Notably, [6] proposed a revenue-sharing mechanism for AI-generated music based on TRAK, which is closely related to our work. However, the LOO scores neglect the high-order training data interactions, which may result in undesirable attribution scores (see Appendix B for detailed discussion). Rather than restricting AI developers’ use of copyrighted data, we propose establishing a mutually beneficial revenue-sharing agreement between AI developers and copyright owners. However, a major challenge in developing

a revenue-sharing model for generative AI, in contrast to conventional cases of sharing between digital platforms and independent content creators [6], lies in the complexity of training generative models on diverse data sources. This results in the “black-box” nature of model training and content generation, making the traditional, straightforward pro rata methods unsuitable [21].

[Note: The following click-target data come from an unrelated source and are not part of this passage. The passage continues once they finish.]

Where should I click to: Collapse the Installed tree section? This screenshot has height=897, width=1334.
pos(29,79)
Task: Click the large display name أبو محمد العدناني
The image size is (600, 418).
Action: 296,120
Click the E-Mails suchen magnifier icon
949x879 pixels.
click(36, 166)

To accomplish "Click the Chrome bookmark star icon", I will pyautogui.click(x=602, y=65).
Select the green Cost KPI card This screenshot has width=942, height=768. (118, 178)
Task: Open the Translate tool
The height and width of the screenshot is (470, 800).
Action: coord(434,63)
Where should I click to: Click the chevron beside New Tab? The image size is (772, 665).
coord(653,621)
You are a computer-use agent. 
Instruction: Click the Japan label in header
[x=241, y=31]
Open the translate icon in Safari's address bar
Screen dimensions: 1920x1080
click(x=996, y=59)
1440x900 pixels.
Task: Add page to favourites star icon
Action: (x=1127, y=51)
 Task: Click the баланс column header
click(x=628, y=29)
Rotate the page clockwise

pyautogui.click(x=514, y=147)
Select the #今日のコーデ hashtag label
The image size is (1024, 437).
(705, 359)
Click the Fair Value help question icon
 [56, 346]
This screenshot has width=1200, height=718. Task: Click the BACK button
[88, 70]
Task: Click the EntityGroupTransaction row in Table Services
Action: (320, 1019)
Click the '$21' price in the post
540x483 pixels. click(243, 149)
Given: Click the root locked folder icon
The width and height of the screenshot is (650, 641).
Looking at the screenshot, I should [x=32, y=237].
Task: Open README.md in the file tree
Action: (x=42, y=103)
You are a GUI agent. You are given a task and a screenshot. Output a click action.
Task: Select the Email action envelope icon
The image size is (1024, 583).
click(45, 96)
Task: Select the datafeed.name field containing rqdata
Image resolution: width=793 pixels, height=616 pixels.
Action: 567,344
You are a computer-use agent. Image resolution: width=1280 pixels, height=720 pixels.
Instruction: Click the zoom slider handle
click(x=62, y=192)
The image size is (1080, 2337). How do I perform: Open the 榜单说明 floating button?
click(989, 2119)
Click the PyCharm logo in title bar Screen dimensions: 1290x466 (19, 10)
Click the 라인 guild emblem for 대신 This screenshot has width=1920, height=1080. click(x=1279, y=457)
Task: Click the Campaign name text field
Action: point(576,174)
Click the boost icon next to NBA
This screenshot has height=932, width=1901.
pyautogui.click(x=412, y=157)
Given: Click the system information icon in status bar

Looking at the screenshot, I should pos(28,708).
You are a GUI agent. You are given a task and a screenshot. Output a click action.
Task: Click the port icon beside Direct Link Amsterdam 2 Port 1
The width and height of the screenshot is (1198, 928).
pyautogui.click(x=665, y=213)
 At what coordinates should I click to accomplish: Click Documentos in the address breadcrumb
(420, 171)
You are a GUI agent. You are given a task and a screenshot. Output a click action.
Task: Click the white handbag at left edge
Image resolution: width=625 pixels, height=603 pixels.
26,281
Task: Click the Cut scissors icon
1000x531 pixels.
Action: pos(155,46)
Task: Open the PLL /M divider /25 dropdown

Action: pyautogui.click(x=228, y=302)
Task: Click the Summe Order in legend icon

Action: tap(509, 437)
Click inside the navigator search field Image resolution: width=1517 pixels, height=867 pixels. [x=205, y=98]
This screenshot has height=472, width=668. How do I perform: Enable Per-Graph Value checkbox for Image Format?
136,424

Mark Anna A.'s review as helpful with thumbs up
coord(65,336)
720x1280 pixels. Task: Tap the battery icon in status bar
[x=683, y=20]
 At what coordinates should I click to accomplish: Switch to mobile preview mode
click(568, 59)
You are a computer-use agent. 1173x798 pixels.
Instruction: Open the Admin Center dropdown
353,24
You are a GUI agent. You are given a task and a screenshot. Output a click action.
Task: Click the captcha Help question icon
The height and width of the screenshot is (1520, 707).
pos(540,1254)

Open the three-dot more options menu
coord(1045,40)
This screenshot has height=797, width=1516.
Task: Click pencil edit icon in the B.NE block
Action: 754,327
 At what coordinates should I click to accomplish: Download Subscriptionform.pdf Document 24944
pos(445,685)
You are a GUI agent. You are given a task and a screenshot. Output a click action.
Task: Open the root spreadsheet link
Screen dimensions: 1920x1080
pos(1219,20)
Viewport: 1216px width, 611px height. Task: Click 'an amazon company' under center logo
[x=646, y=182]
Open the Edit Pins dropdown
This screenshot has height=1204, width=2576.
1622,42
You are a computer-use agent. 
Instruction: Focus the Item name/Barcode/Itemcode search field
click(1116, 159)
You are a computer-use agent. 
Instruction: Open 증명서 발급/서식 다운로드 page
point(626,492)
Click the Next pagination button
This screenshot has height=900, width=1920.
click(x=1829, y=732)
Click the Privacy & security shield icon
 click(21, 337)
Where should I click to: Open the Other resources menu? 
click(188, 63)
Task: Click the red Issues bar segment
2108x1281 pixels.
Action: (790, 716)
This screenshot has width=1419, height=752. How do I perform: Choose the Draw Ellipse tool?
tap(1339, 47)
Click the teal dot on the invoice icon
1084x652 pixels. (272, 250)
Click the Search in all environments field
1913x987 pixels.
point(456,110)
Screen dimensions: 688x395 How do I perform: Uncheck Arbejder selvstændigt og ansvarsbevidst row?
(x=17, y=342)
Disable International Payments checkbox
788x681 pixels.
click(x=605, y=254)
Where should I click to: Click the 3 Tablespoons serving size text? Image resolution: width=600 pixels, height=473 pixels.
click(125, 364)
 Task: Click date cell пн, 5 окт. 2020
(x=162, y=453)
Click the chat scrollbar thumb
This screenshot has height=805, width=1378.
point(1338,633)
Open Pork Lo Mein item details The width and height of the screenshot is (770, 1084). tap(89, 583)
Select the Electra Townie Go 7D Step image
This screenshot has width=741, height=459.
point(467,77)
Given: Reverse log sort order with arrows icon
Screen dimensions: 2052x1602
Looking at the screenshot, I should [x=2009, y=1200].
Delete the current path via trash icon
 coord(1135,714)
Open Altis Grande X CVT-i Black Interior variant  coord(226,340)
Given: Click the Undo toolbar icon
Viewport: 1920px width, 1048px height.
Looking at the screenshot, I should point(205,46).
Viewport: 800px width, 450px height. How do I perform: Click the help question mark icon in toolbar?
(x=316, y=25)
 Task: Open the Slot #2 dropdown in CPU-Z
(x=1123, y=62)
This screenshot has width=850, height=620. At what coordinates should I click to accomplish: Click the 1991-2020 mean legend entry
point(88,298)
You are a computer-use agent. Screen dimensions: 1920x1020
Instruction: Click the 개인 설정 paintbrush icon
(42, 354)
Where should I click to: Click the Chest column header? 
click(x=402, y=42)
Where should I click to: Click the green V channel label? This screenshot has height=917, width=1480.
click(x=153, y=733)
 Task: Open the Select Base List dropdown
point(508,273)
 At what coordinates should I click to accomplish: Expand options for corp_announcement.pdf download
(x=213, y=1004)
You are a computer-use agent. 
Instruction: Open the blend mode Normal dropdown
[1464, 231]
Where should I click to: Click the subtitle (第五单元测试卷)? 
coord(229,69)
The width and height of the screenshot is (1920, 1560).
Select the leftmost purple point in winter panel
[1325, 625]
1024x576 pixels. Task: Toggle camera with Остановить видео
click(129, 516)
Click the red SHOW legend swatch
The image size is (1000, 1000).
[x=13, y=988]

Tom Stein, chairman and chief brand officer at B2B marketing agency Stein IAS, says every marketing agency,

including his, is exploring such opportunities at high speed. One of the main fears professionals have regarding generative AI is that it may cost people their jobs. They may also replace humans in positions requiring analyzing and gathering technical data.

Across the high-tech industry, the technology could deliver value of up to $240–460 billion annually, as technology speeds up and makes software development more efficient. The banking sector can benefit up to $200–340 billion annually if the use cases are fully implemented. In addition, the retail and the consumer goods industry could collectively benefit by up to $400–660 billion a year.

Therefore, we also focus on capabilities related to reasoning, such as causal reasoning, logical reasoning on new cases, and making causal inferences. Integrating classical and generative AI in supply chain design enhances resilience, agility, and sustainability. It focuses on patients and customers, using deep knowledge and data integration to improve plans and capacity. Life sciences companies need to adopt these intelligent technologies and embrace this paradigm shift to remain competitive.